Finally, appellants assert that because the trial court considered the affidavits of late filing given by the chief deputy clerk, the motion should have been treated as one for summary judgment. They assert that statutes of limitation are easily waived and that they were entitled to notice and hearing upon the motions. We agree in part.
Initially we note that TR 12(B) refers only to failure to state a claim pursuant to TR 12(B)(6) in its provision that when "matters outside the pleading" are considered, the motion "shall be treated as one for summary judgment." Thus, the rule does not purport to require summary judgment treatment where the question is dismissed for lack of jurisdiction under TR 12(B)(1). Indeed, concerning an attack for lack of jurisdiction which was presented as a motion for summary judgment, the court in Dept. of Revenue v. Mumma Bros. Drilling Co. (1977), 173 Ind.App. 487, 364 N.E.2d 167, aff'd. after remand 411 N.E.2d 676 (Ind.App.1980) held that the court should have treated the motion as a motion to dismiss pursuant to TR 12(B)(1) and should have dismissed the claim.

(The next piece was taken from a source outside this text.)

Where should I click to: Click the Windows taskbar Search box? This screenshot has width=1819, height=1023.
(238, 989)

On the other hand it is apparent that the jurisdictional question is one of jurisdiction of the particular case. As such, the defect can under appropriate circumstances be waived. Bd. of Trustees of Town of New Haven v. City of Fort Wayne (1978), 268 Ind. 415, 375 N.E.2d 1112.
On this basis we believe the appellants were entitled to notice and hearing before the court considered and ruled upon the motion. TR 6(D); cf. Otte v. Tessman (1981), Ind., 426 N.E.2d 660. In Ofte albeit dealing with a summary judgment, the Supreme Court rejected this court's view that in order to secure a reversal the party denied full notice and formal hearing should have to demonstrate some specific harm he incurred as a result of the failure. The court held instead that prejudice will be presumed on appeal. 426 N.E.2d 661.

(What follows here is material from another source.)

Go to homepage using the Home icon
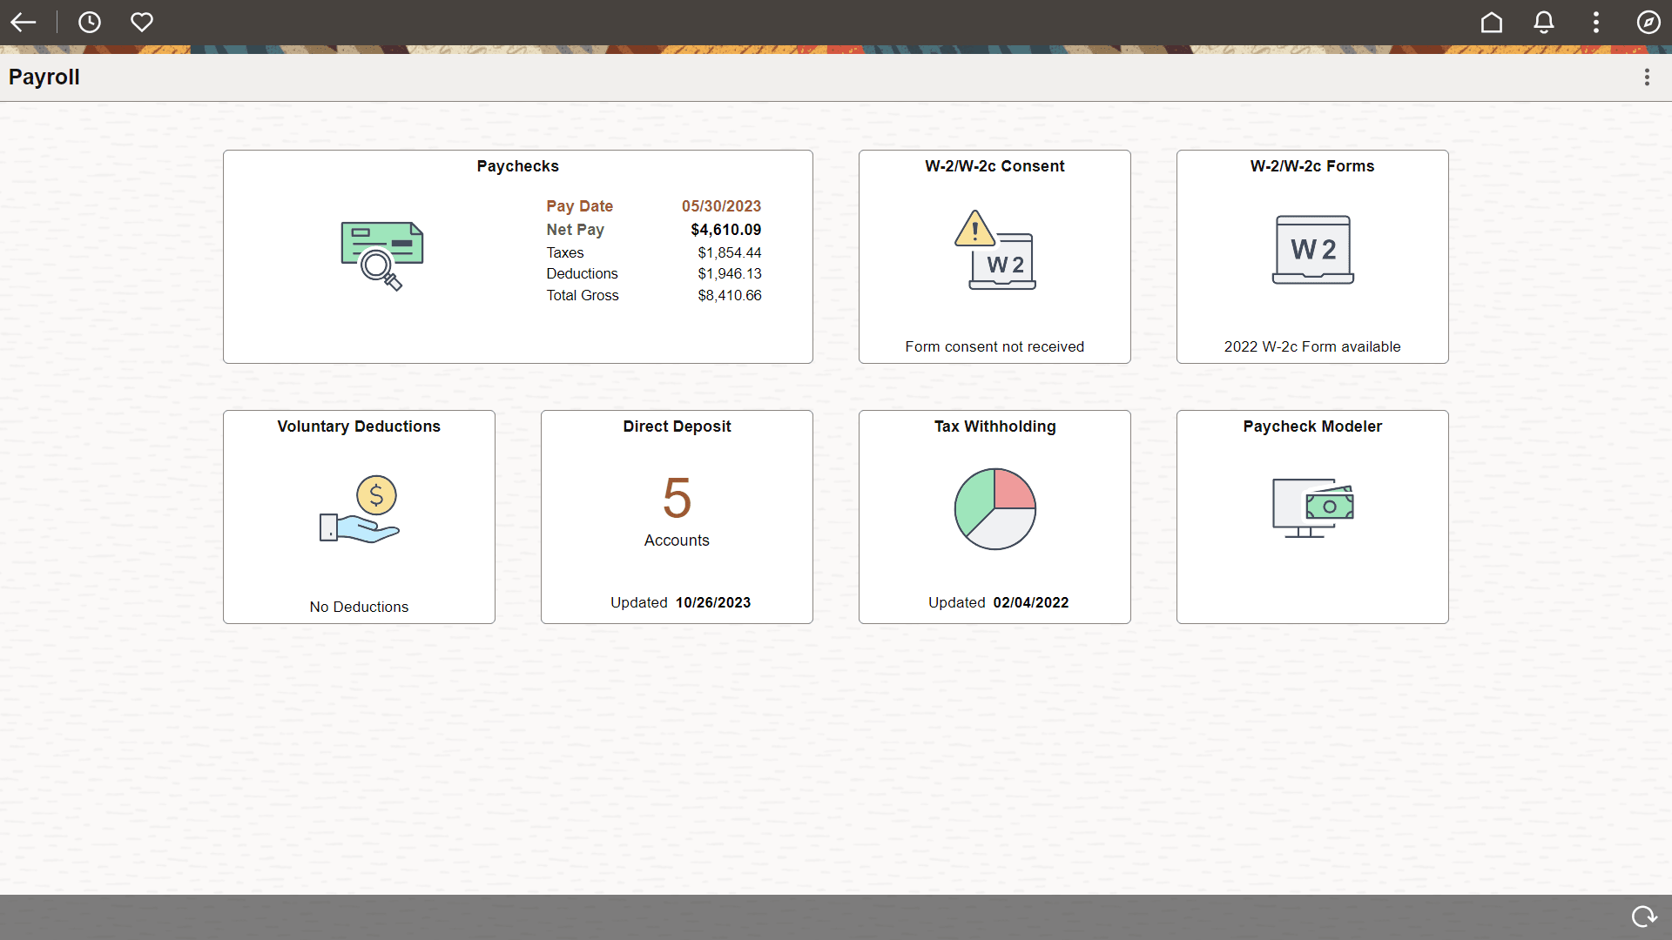 click(x=1492, y=23)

*543Accordingly, the decision is vacated and remanded to the trial court with instructions to grant notice and hearing. In the event it then appears that appellants failed to properly invoke the jurisdiction of the court as herein discussed, judgment of dismissal should be entered.
Reversed and remanded.
STATON, P.J., dissents and files separate opinion. CONOVER, P.J. (sitting by designation) concurs.. Public Law 3, Acts of 1975 contained one section. The title provided, "An act to amend IC 1971, 3-1-1 by adding a new section 2.5 concerning filings under the Indiana election laws."
. Nowhere does the statute, itself, provide a special definition of "filing."

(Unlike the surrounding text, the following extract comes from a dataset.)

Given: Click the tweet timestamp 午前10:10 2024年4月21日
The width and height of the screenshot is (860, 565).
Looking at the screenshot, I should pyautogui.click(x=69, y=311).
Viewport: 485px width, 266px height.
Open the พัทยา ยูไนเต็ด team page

. This appears by affidavit and is undisputed by either appellant. Contrary to the position taken by the dissent, we find that IC 3-1-28-6 which calls for application of the regular rules of civil procedure, and might thus arguably extend the filing deadline, is inapplicable. That section rather clearly applies only after an election contest has been properly initiated in the circuit court. It therefore cannot properly be invoked to alter the prescribed procedure for initiating the contest.